▶ _Task requirements_:
Which lines of the entries below hold the word "agent"? Report each of them.

▶ _Data section_:
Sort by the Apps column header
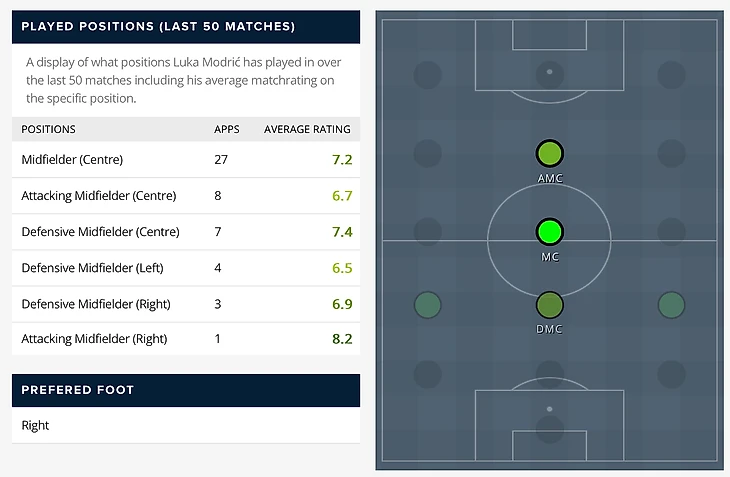Screen dimensions: 730x477 click(227, 129)
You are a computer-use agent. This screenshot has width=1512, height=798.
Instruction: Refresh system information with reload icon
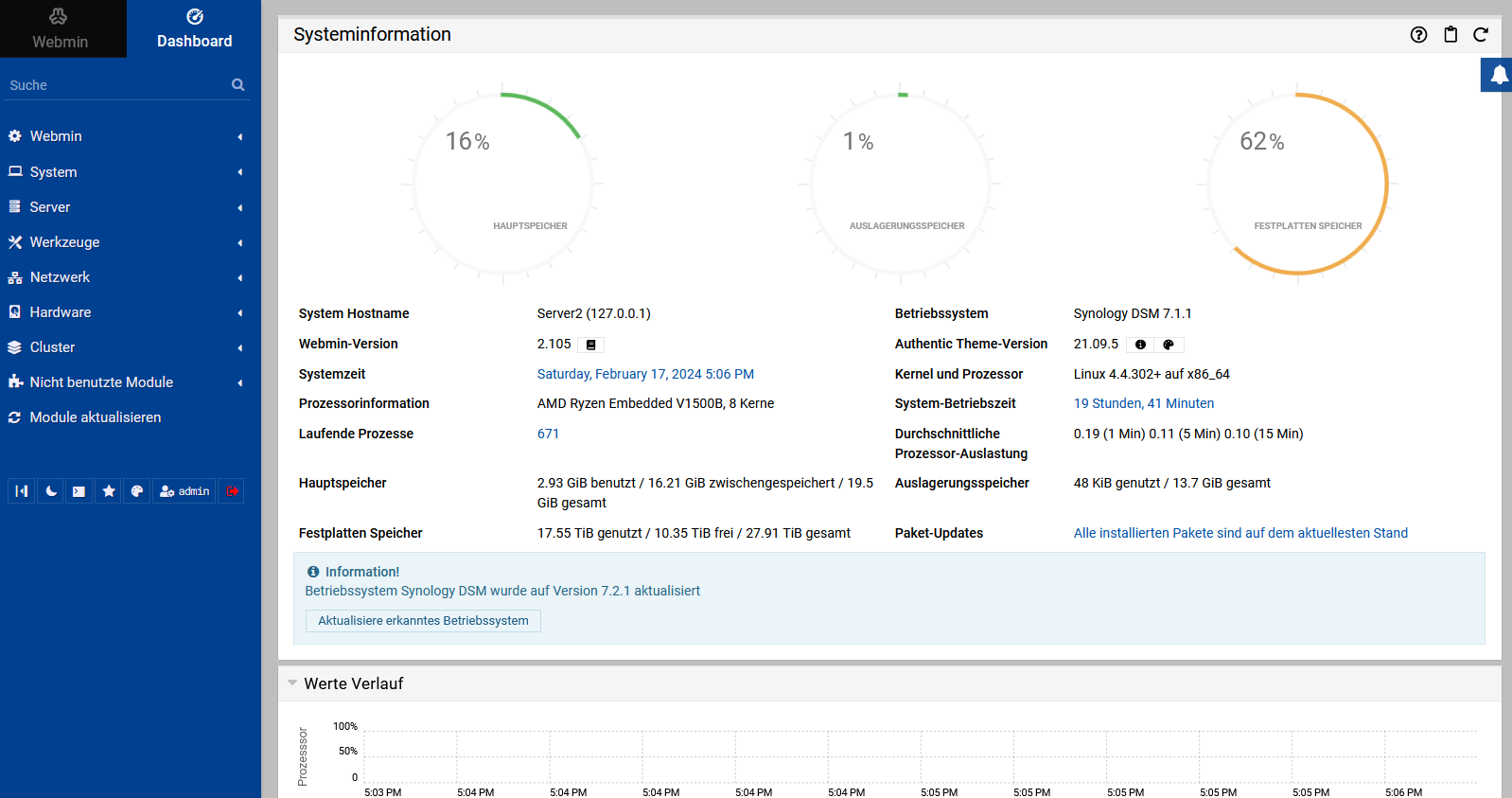point(1481,35)
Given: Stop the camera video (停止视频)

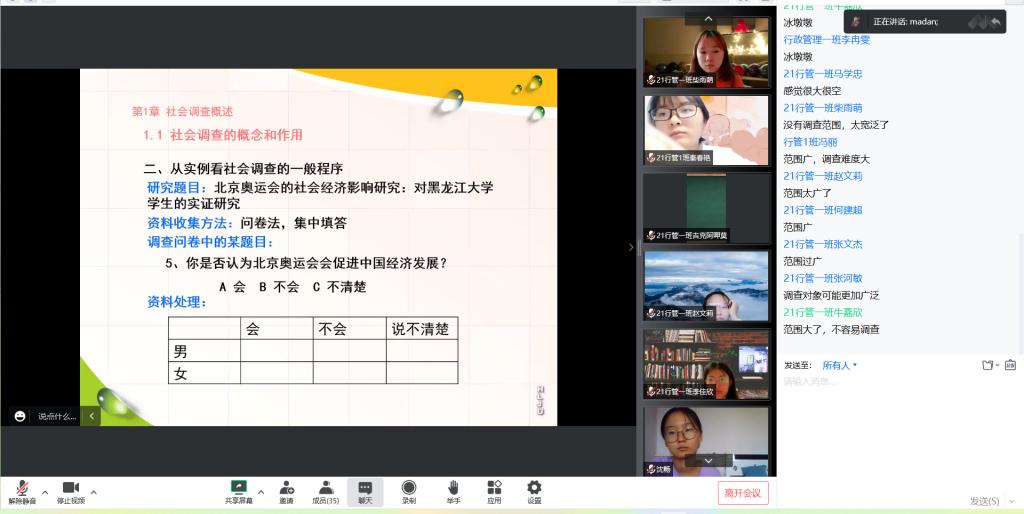Looking at the screenshot, I should click(70, 489).
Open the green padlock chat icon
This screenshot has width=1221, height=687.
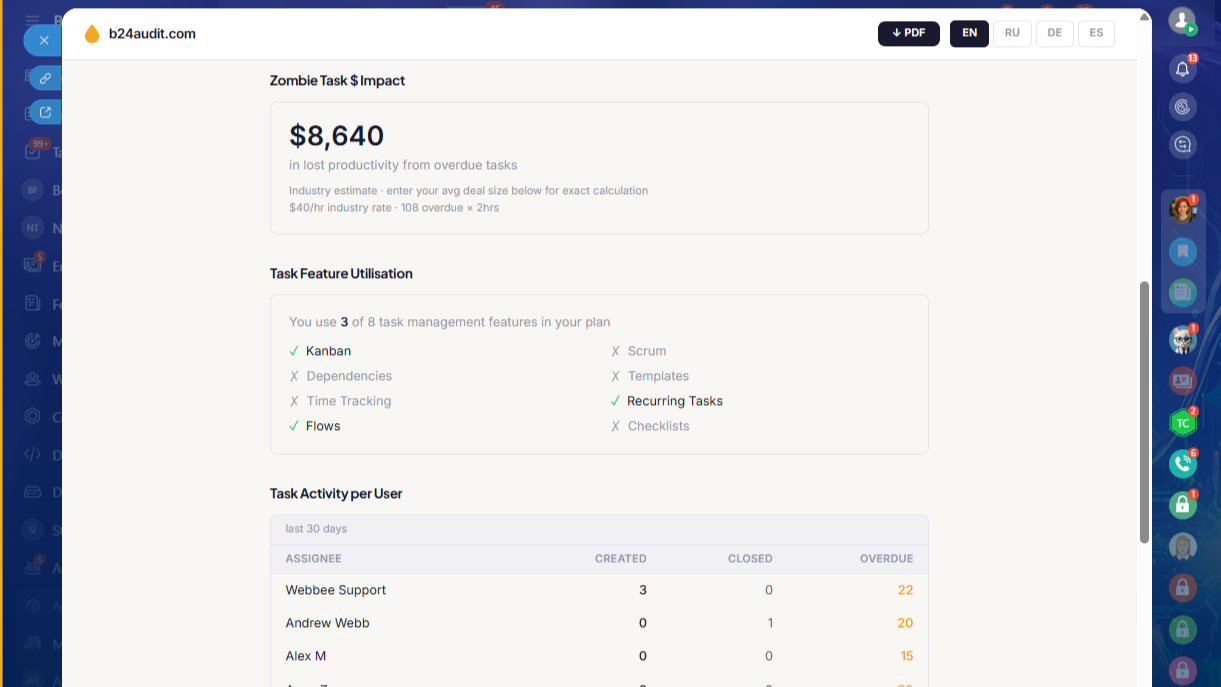pos(1182,505)
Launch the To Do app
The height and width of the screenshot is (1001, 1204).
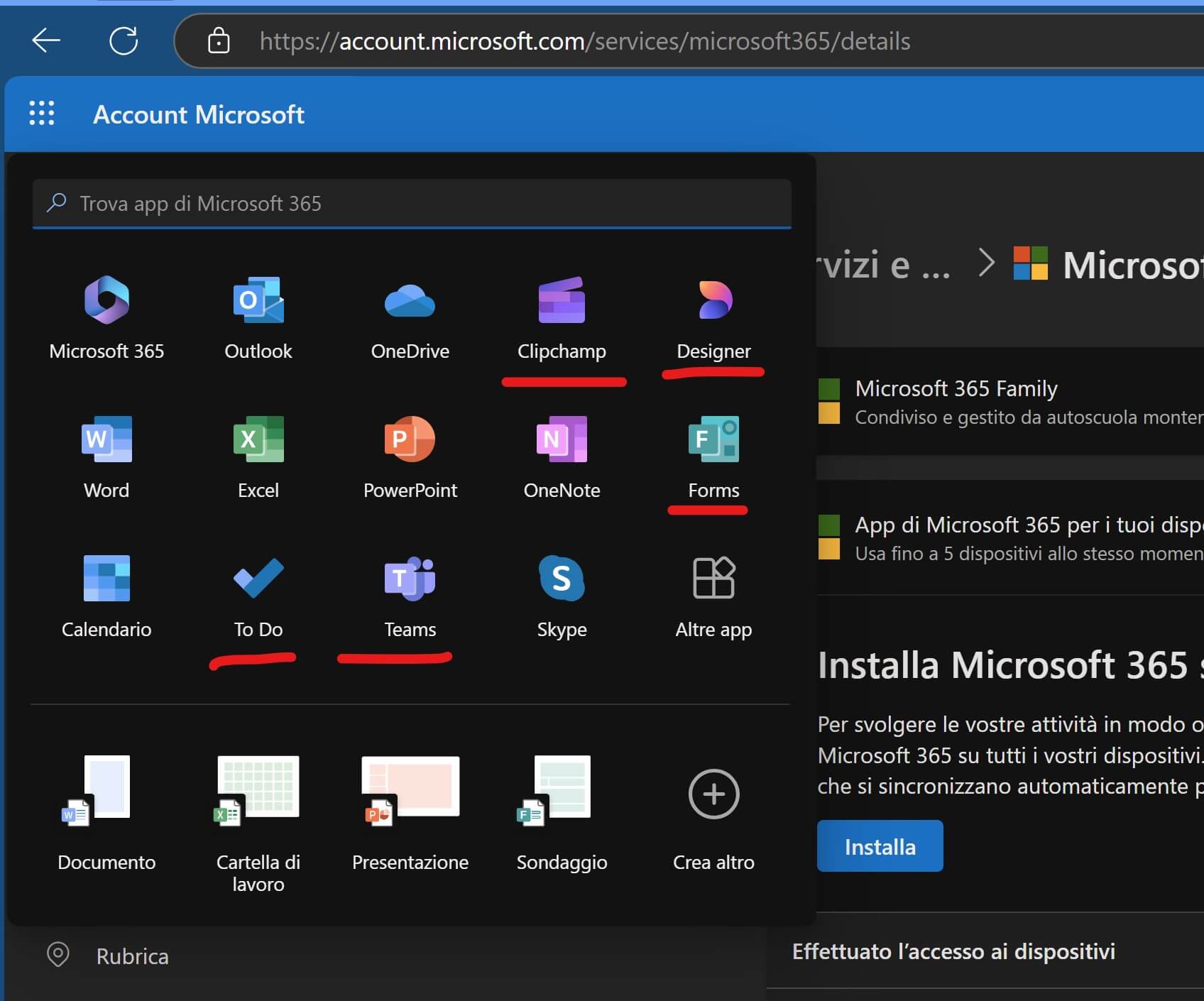(258, 579)
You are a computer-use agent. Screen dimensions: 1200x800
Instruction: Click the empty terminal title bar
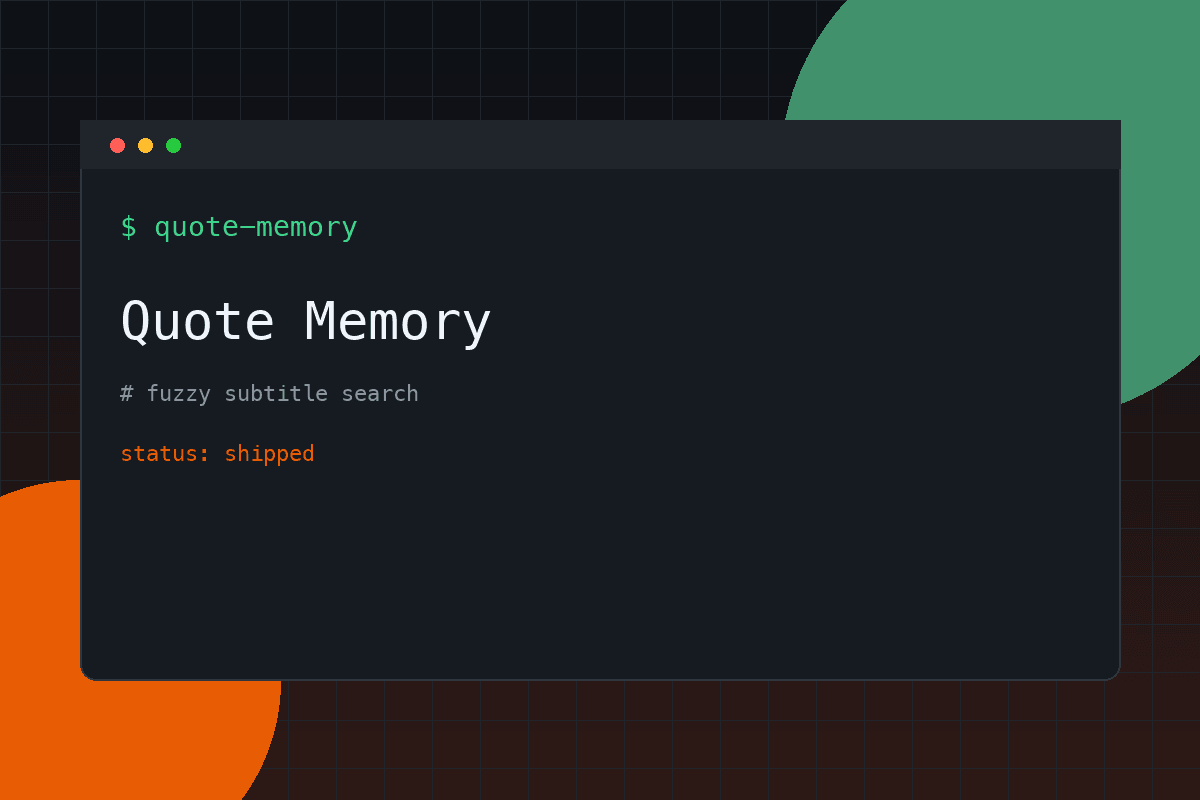pos(650,145)
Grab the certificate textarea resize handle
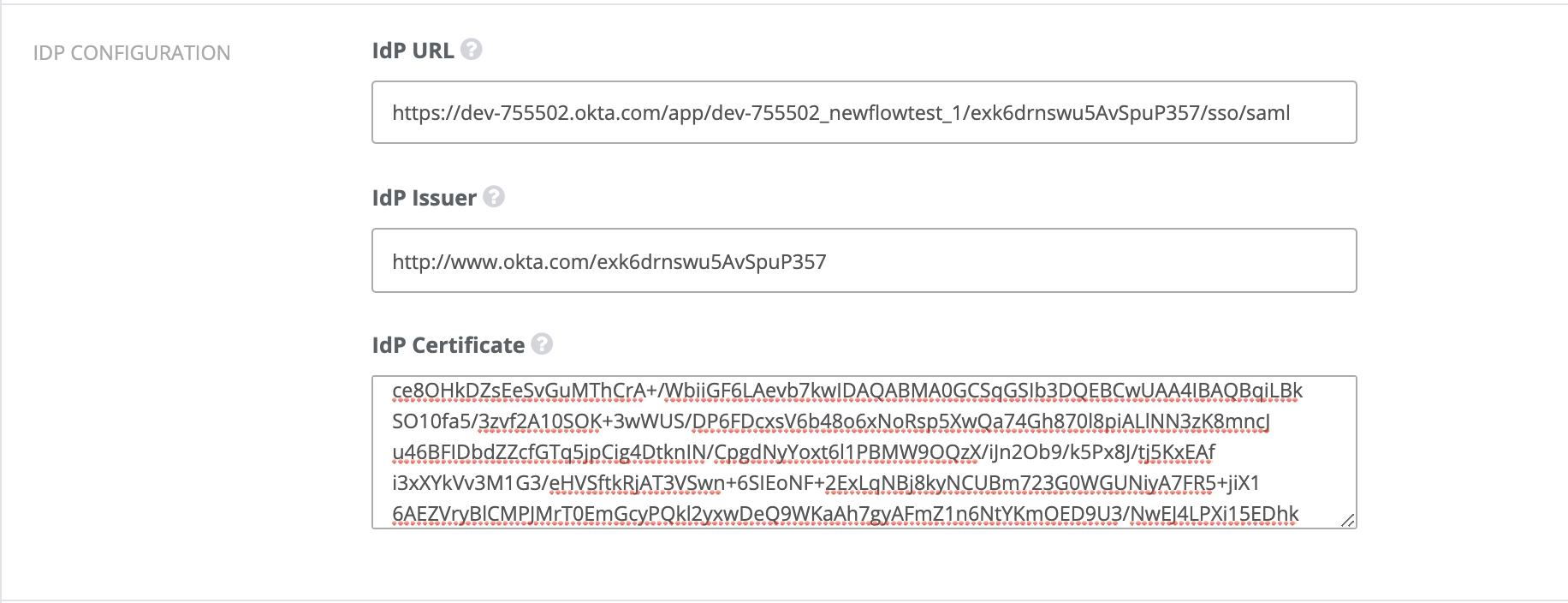The image size is (1568, 603). [x=1347, y=519]
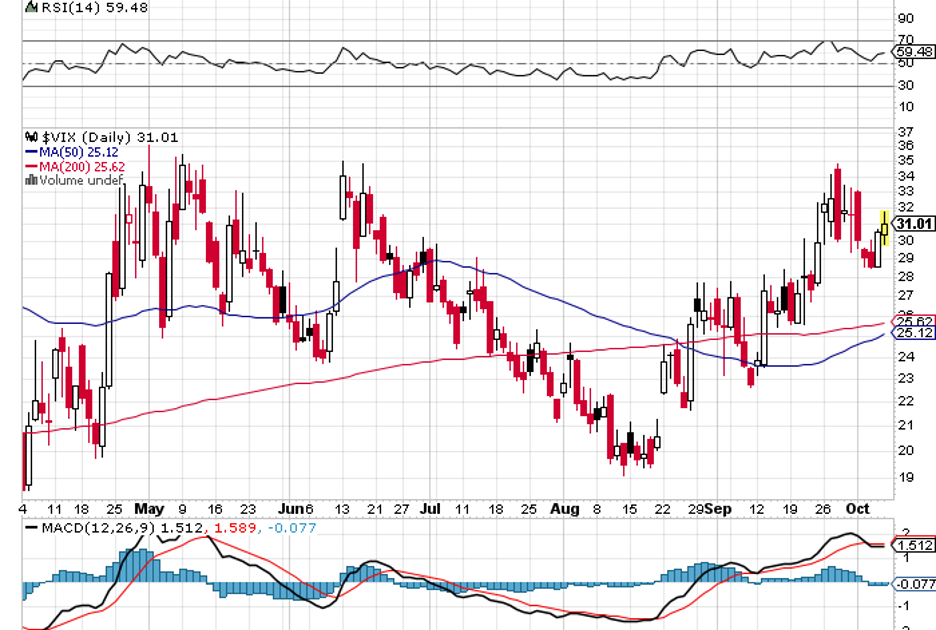Image resolution: width=936 pixels, height=630 pixels.
Task: Click the 1.512 MACD value tag
Action: tap(913, 545)

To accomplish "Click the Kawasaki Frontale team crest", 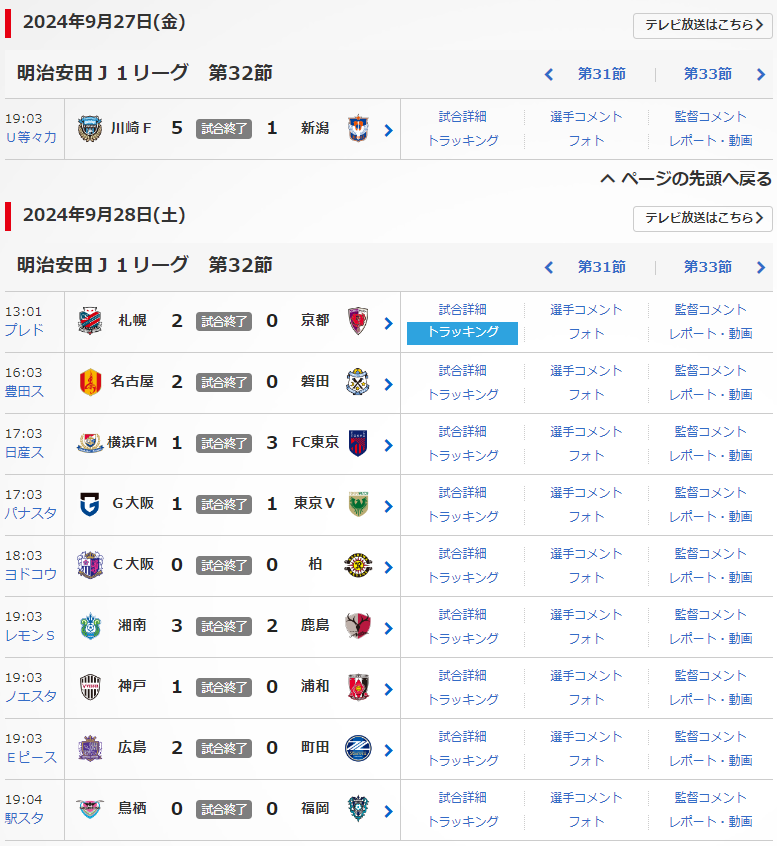I will [x=90, y=128].
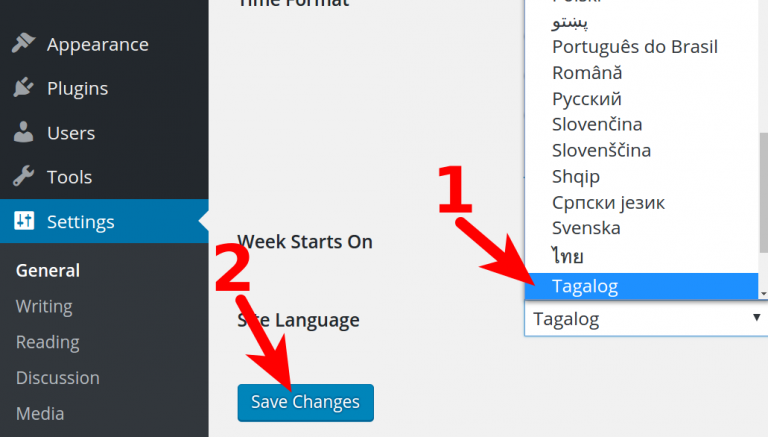Choose Română in the list
Image resolution: width=768 pixels, height=437 pixels.
point(587,72)
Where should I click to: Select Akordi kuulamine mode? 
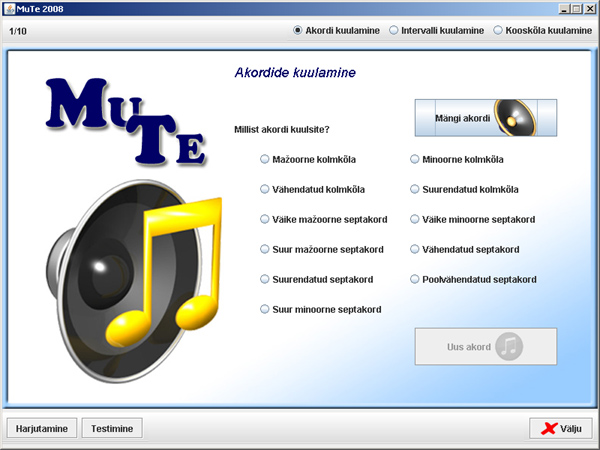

▶ _Result of the exercise_:
You are a computer-use agent. This screenshot has width=1512, height=798.
You are a computer-use agent. Screen dimensions: 1200x800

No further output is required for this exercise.